- _Trecho selecionado_:
_ _ _ _

Ano passado eu comecei a escrever um conto fantástico sobre um pescador que lançou a sua rede sobre o por do sol. Inicialmente a ideia surgiu quando eu estava estudando sobre constelações e descobri que Carina, Puppis e Vela, faziam parte de uma mesma constelação de um barco, geralmente chamado de Argo.
Eu então imaginei uma história sobre um marinheiro que viajava em um barco feito de estrelas, vivendo diversas aventuras e encontrando tesouros fantásticos, como um peixe com escamas feitas de ouro que brilhavam como o sol, ou um peixe prateado como a lua. Eu gostei tanto de imaginar como seriam os elementos dessas histórias que eu fiz uma série de ilustrações para cada conto.
O primeiro conto é o Peixe dourado, eu pintei as escamas com tinta dourada:
O Peixe do pôr do sol
Havia um pescador muito pobre que vivia com sua esposa em uma cidade à beira mar. O pescador queria dar uma vida melhor para a sua esposa, mas sendo um mero pescador, essa sonho nunca deixaria de ser apenas isso, um sonho.
Um dia um grupo de marinheiros apareceu no cais, contando as mais absurdas histórias sobre suas viagens, navios fantasmas, sereias, até que um deles mencionou uma lenda que ninguém nunca havia ouvido antes.
"Estou dizendo, estávamos em alto mar e o vento parou de soprar, nenhum navio ou terra à vista, o azul nos cercava por todos os lados e permanecemos assim até o por do sol, foi quando um lampejo dourado, cruzou as águas como um raio, desaparecendo no leste, era um enorme peixe feito de ouro."
Aquela seria apenas mais uma ladainha de marinheiro bêbado, se seu avô, há muitos anos atrás não tivesse lhe contado essa mesma história " Quando o sol estiver no auge, vá para onde o mar e o céu se toquem em todas as pétalas da rosa dos ventos. Encarando o oeste, espere o poente e você irá ver um belíssimo peixe de escamas douradas e cauda de entardecer."
Em uma manhã ele aprontou sua rede mais forte, beijou sua esposa, e foi pescar.
Com o seu pequeno barco ele foi para o alto mar, e navegou até que já não fosse mais possível vislumbrar qualquer pedaço de terra no horizonte, ele estava cercado pelo puro azul do mar e do céu apenas com o sol acima dele.
Ele mirou o oeste, e esperou o poente, o dia passou e o sol caminhava pelo seu ardendo em sua pele, finalmente quando sua luz tingiu o azul de laranja, com a rede em suas costas, ele fitou o pôr do sol e no primeiro vislumbre do raio dourado na água, ele lançou a sua rede do outro lado do barco, que foi puxada com violência.

_ _ _ _

- _Tarefas a realizar_:
**1)** Reproduza a parte do trecho que começa nas palavras "Com o seu pequeno" e termina depois de "sol acima dele.".
**2)** Liste todos os nomes próprios ligados a constelações que aparecem no trecho.
Baseie-se somente no trecho.

- _Dados para localizar itens exibidos_:
_ _ _ _

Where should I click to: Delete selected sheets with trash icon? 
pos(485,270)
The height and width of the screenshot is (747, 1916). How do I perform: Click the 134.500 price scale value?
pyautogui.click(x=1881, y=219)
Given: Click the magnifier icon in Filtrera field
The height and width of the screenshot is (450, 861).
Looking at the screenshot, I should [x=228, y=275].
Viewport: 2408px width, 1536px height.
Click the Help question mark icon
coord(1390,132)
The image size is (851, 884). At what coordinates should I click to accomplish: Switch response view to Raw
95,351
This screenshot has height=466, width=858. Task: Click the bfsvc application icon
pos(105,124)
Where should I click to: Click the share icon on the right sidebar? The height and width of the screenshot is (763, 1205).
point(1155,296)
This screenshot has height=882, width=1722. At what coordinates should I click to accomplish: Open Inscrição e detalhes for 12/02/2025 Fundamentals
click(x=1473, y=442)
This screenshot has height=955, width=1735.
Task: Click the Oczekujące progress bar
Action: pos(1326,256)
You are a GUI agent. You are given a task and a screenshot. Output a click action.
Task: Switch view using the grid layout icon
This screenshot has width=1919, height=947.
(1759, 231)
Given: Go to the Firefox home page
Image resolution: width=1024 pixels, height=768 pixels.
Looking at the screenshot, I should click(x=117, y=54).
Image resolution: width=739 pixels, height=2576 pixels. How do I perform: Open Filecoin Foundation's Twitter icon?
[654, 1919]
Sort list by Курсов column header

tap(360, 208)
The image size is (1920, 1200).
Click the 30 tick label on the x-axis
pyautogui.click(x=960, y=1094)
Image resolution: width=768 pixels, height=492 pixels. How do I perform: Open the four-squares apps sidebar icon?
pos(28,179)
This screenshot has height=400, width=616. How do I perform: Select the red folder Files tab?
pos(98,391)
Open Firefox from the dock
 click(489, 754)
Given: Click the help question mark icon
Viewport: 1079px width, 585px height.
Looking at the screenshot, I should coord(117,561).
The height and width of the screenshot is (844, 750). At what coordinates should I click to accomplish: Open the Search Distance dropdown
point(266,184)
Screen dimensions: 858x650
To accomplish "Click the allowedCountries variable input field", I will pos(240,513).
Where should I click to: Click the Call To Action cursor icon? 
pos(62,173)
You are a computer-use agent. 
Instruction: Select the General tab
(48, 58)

_ _ _ _

- _Respostas fornecidas_:
**1)**
Com o seu pequeno barco ele foi para o alto mar, e navegou até que já não fosse mais possível vislumbrar qualquer pedaço de terra no horizonte, ele estava cercado pelo puro azul do mar e do céu apenas com o sol acima dele.

**2)** Carina, Puppis, Vela, Argo